The tool that allows JavaScript developers to make asynchronous requests to an API is called fetch. Fetch is a method that takes an argument of the request url wrapped in a string.

fetch("rails-api-endpoint")

The power of fetch is the asynchronicity. When the JavaScript program hits the fetch action it will run in the background allowing the program to continue running. What fetch provides as a placeholder is called a Promise. A Promise is a JavaScript class that is a proxy value for the eventual completion of an asynchronous action. A promise says, "Eventually this request will return a response. I promise."

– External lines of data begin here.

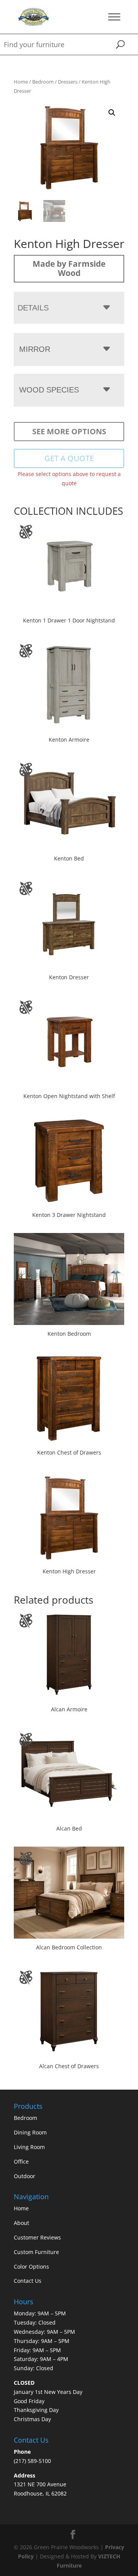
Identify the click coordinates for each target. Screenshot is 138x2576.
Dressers (67, 81)
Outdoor (24, 2176)
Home (21, 81)
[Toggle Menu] (114, 16)
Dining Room (30, 2132)
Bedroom (43, 81)
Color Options (31, 2266)
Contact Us (27, 2280)
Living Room (29, 2147)
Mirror (34, 349)
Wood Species (49, 390)
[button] (112, 113)
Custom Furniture (36, 2252)
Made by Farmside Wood (69, 268)
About (21, 2222)
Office (21, 2161)
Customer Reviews (37, 2237)
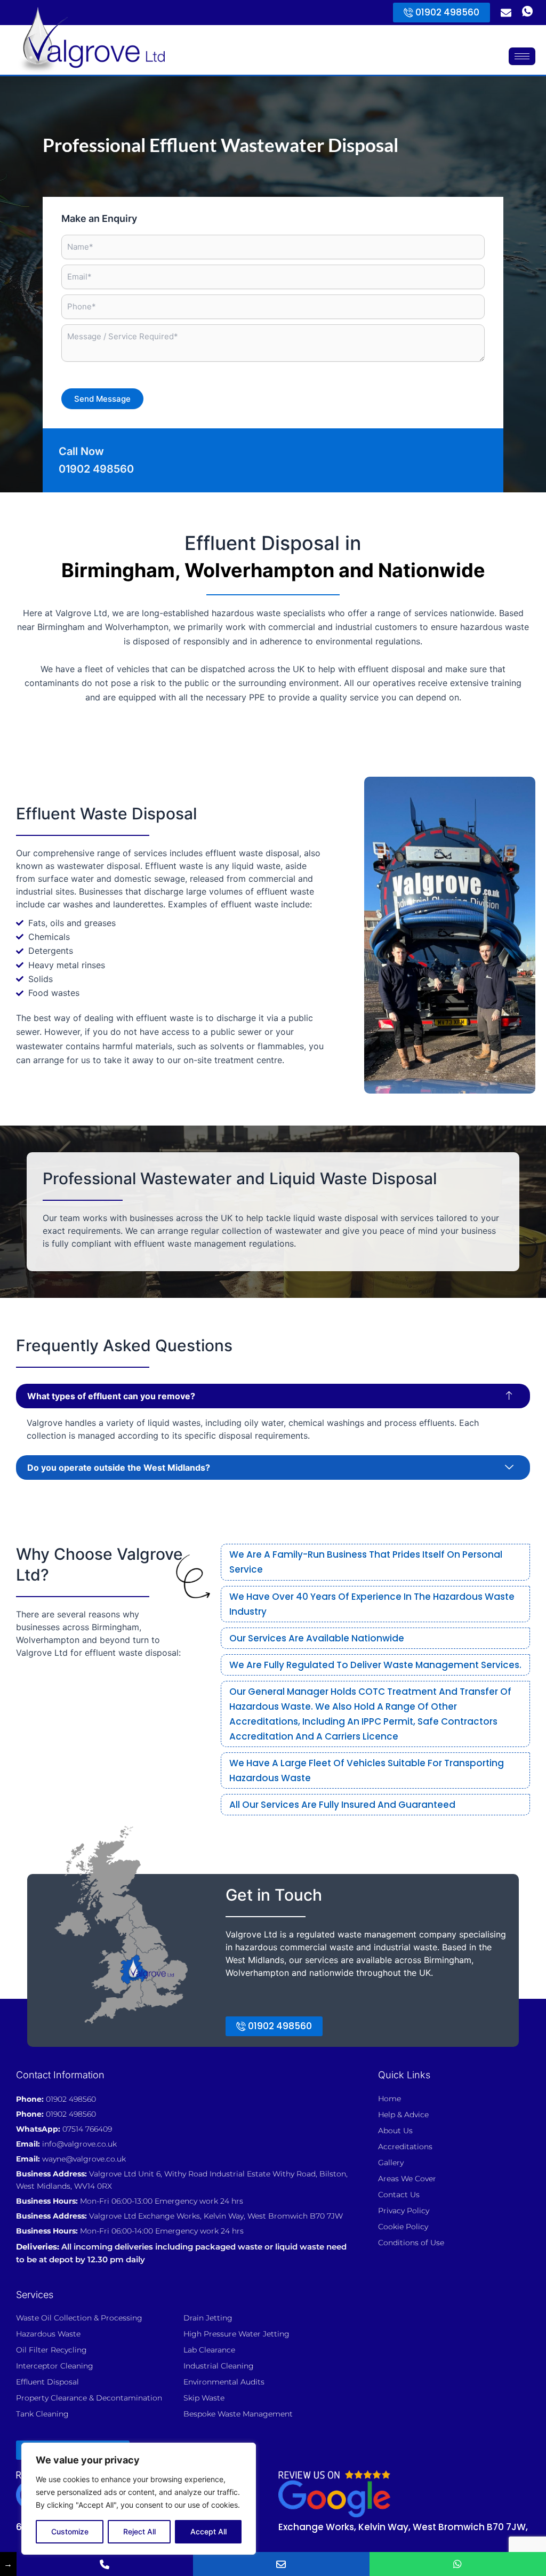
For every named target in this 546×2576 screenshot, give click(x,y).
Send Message (102, 399)
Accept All (208, 2531)
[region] (138, 2499)
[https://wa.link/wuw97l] (458, 2564)
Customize (70, 2531)
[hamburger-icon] (522, 56)
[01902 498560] (105, 2564)
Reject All (139, 2531)
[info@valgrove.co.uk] (281, 2564)
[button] (273, 1396)
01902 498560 (96, 468)
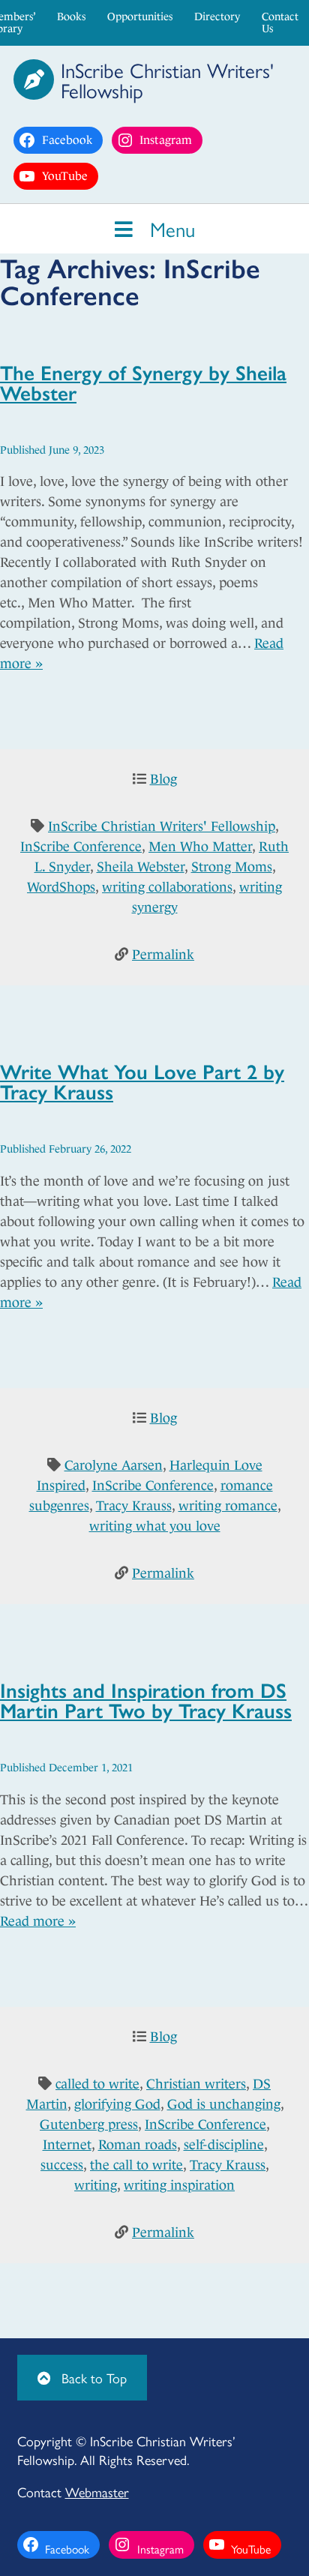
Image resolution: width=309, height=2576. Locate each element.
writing (95, 2185)
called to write (98, 2084)
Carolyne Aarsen (113, 1465)
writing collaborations (167, 887)
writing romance (228, 1505)
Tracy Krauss (134, 1505)
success (61, 2165)
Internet (67, 2144)
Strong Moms (231, 866)
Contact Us (280, 22)
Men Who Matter (200, 846)
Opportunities (139, 16)
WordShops (61, 887)
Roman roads (137, 2144)
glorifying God (117, 2104)
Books (71, 16)
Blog (163, 779)
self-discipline (224, 2144)
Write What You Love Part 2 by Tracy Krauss (142, 1080)
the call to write (136, 2165)
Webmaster (97, 2491)
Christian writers (196, 2084)
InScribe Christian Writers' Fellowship (161, 826)
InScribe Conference (81, 846)
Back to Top (92, 2377)
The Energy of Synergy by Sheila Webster (143, 381)
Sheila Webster (140, 866)
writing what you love (154, 1526)
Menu (169, 228)
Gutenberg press (89, 2124)
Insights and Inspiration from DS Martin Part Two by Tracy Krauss (146, 1699)
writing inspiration (179, 2185)
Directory (217, 16)
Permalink (163, 954)
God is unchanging (223, 2104)
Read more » (38, 1921)
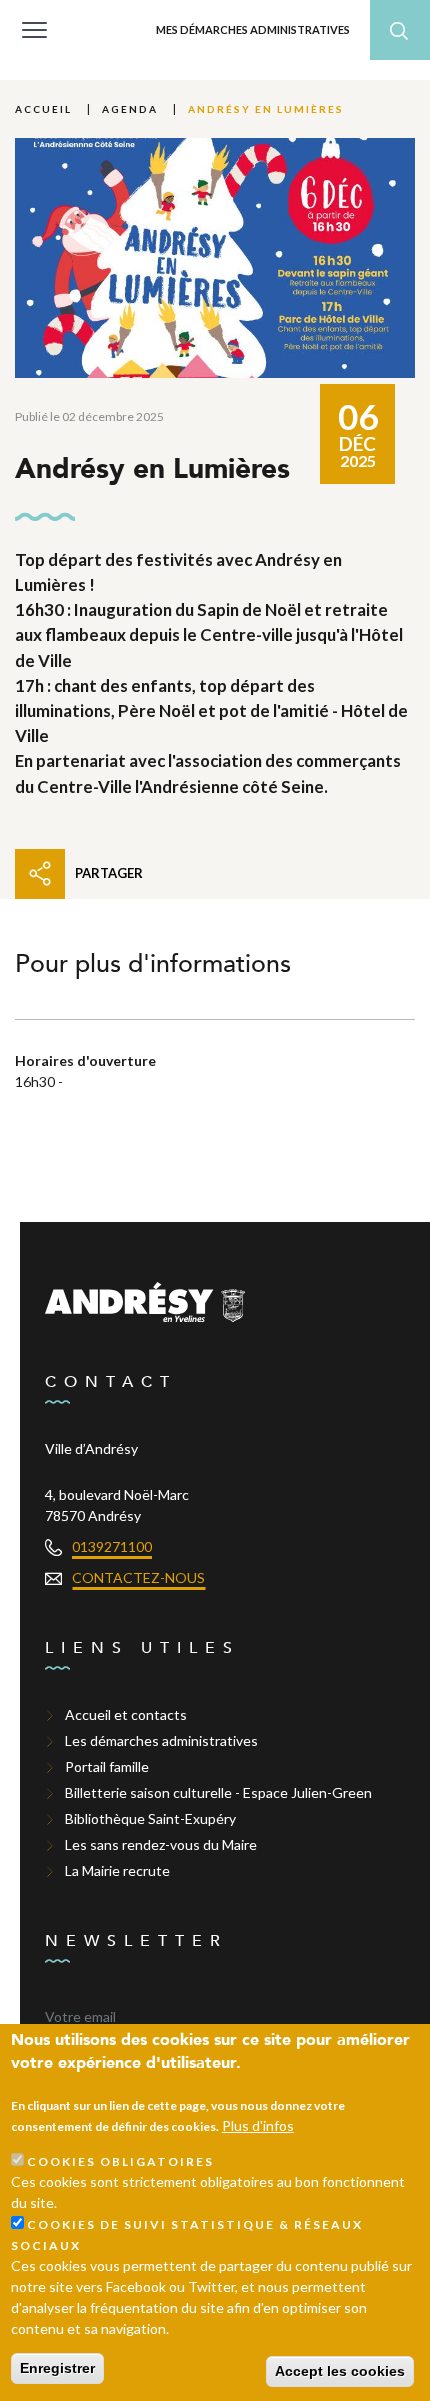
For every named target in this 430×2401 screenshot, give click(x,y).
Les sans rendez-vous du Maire (161, 1844)
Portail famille (107, 1766)
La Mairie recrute (117, 1870)
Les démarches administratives (161, 1740)
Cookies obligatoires (120, 2161)
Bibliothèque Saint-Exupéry (150, 1818)
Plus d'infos (258, 2125)
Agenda (130, 109)
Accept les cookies (340, 2371)
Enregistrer (57, 2368)
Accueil (43, 109)
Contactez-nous (138, 1577)
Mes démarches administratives (253, 29)
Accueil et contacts (126, 1714)
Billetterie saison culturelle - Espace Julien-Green (218, 1792)
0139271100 (112, 1546)
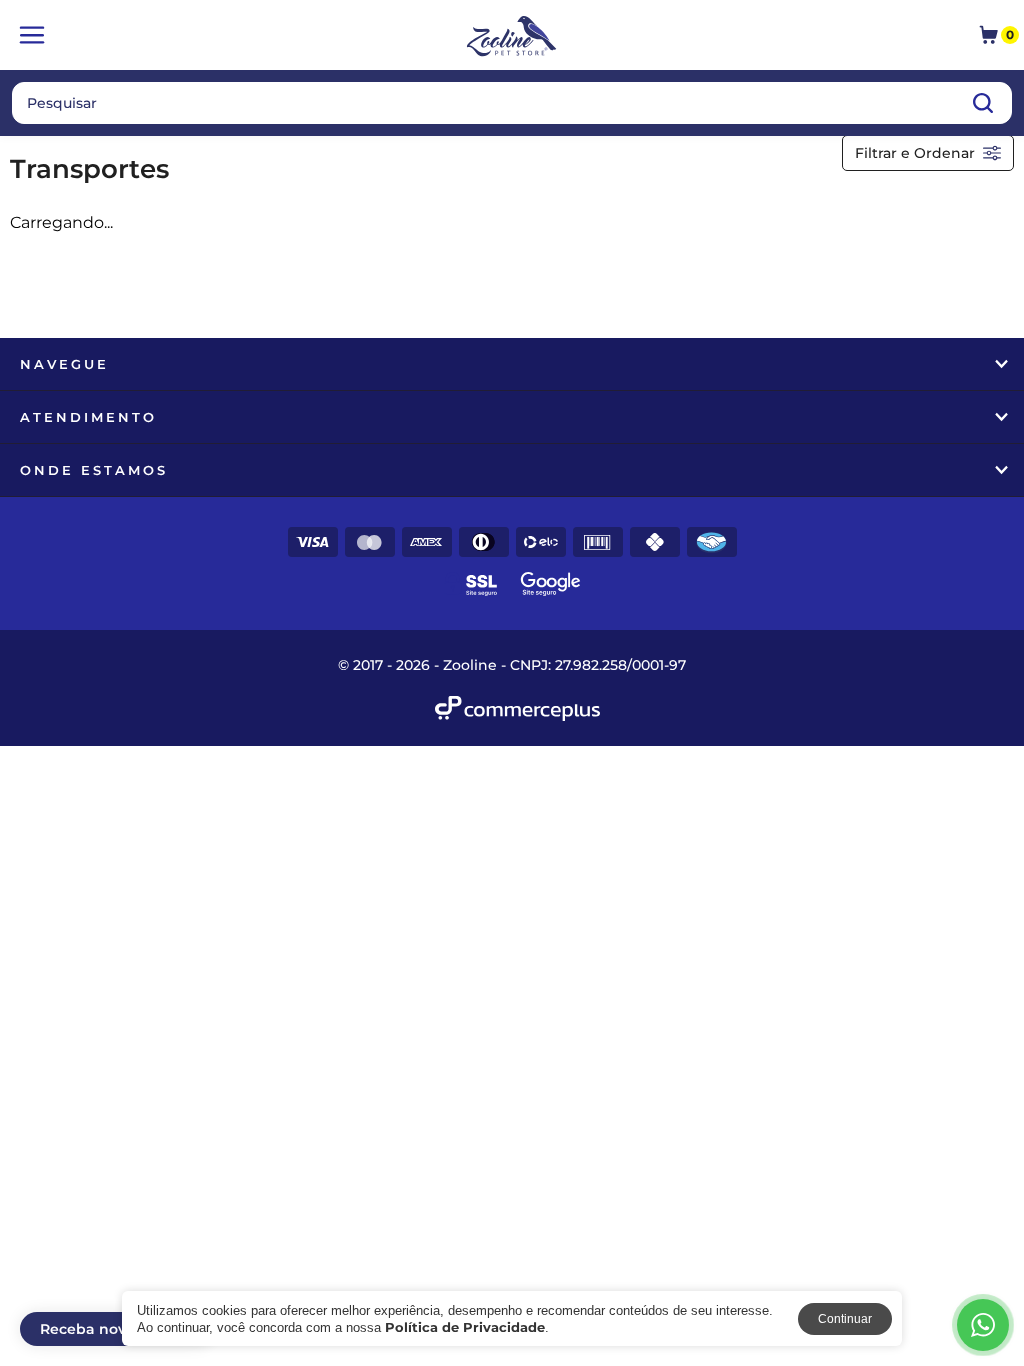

Every request will receive a response. The response could be a success in which we would get back the expected JSON payload, or it could be a failure in which we would get an error code. Since a promise is a proxy value it can be in one of three states:

  1. Pending - the action is currently happening
  2. Fulfilled - the action was a success and we received the expected payload
  3. Rejected - the action was a failure and we received an error

The fetch method is followed by additional methods that handle the various states of a promise. The method .then() is a higher-order function that is chained to the end of a fetch action. A series of .then() methods will handle the response then the payload. If the promise returns an error the method .catch() will invoke error handling functionality.

The most basic fetch request will follow this format:

fetch("rails-api-endpoint")
  .then((response) => response.json())
  .then((payload) => console.log(payload))
  .catch((error) => console.log(error))

Fetching Cat Data

The frontend is going to ask the Rails API for information, then Rails will use Active Record to get that information out of the database and hand it back to the frontend as JSON.

We want to make that process as simple and re-useable as possible, because we can be pretty sure our Cat Tinder app will get bigger and more complex in the future (because everyone will be using this app!).

There will be a series of fetch requests to match the functionality required in our application. To start, we are going to load up all the cats from the database and save them into state. This will take the place of our mockCats. Since we want to make this fetch call right away, we can use a React hook called useEffect() that will handle fetching all the cats. The hook will run automatically when the component loads to the browser.

There are two parts to the useEffect() hook method:

  1. the action to be executed and
  2. the dependency value.

In our case the action is a fetch to the endpoint that hold all the cats and the dependency value is an empty array.

The fetch request will be made to the URL that is running the Rails API. In this case, our Rails app is running on localhost:3000. We are making a request to the index route of our Rails app. Remembering our RESTful routes, we know that we need to make a request to a route called '/cats' to get all the cats.

Our fetch call will return a Promise. If the Promise is resolved successfully we will get back an array of cat objects. We can set this array in state and replace the mock cats with real cats from the database.

/src/App.js

const App = () => {
  // remove the mock cats and start with an empty array
  const [cats, setCats] = useState([])

  useEffect(() => {
    readCat()
  }, [])

  const readCat = () => {
    fetch("http://localhost:3000/cats")
      .then((response) => response.json())
      .then((payload) => setCats(payload))
      .catch((error) => console.log(error))
  }

As long as we have set up the frontend scaffolding correctly, the cat index and the cat show page should be working. But now we are pulling information from the database rather than mock data.